1. A learning unit that learns user preferences and behavioral patterns, Based on the information learned by the aforementioned learning unit, the recommendation unit recommends the optimal route and accommodation, An information service department that provides information specifically for pilgrimages to sacred sites, It includes a community section to promote interaction among fans. A system characterized by the following features.

2. The aforementioned learning unit, Learn the user's past behavior and preferences. The system according to feature 1.

3. The aforementioned recommendation department, Based on the information learned by the aforementioned learning unit, the optimal route and accommodation are recommended. The system according to feature 1.
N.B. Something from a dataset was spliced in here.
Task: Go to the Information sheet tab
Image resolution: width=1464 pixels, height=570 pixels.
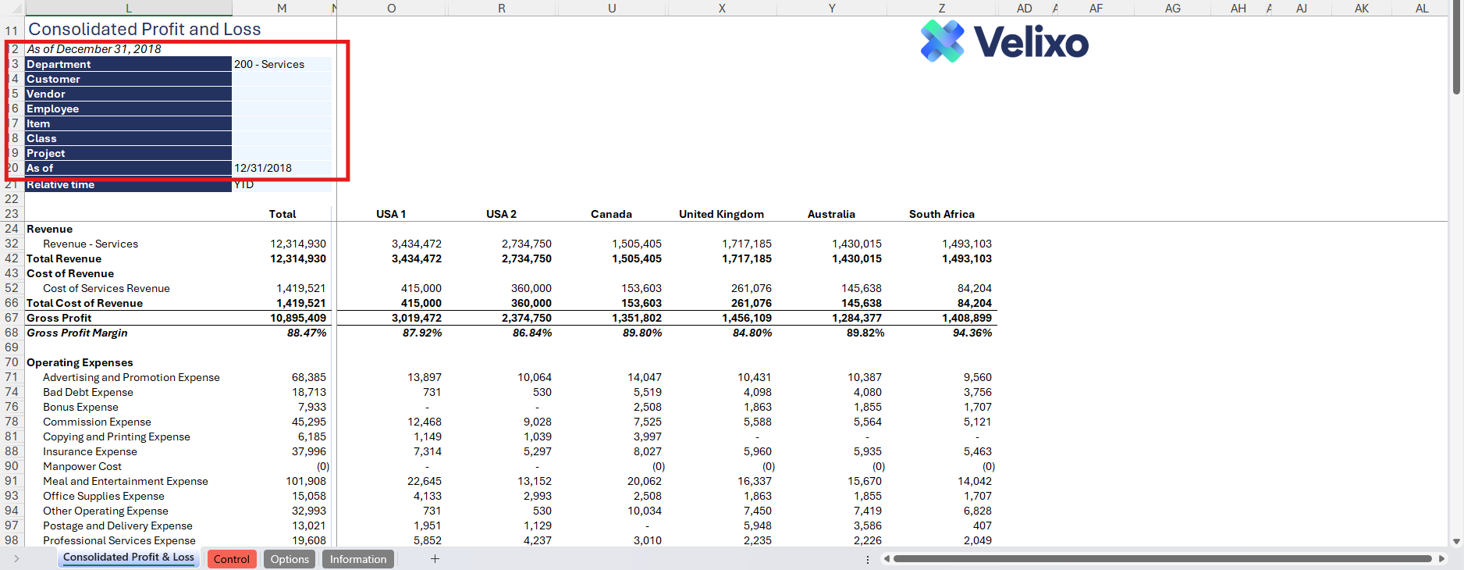Action: [x=357, y=559]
4. The aforementioned information provision unit, Providing information specifically for pilgrimage to sacred sites. The system according to feature 1.

5. The aforementioned AC unit is Features that promote interaction among fans The system according to feature 1.

6. The aforementioned learning unit, The system estimates the user's emotions and selects training data based on those estimated emotions. The system according to feature 1.

7. The aforementioned learning unit, During training, the learning algorithm is optimized by referencing the user's past travel history. The system according to feature 1.

8. The aforementioned learning unit, During the learning process, we will add a dynamic learning feature that reflects changes in the user's interests in real time. The system according to feature 1.

9. The aforementioned learning unit, It estimates the user's emotions and adjusts the learning frequency based on the estimated user emotions. The system according to feature 1.

10. The aforementioned learning unit, During training, the system analyzes users' social media activity and incorporates it into the training data. The system according to feature 1.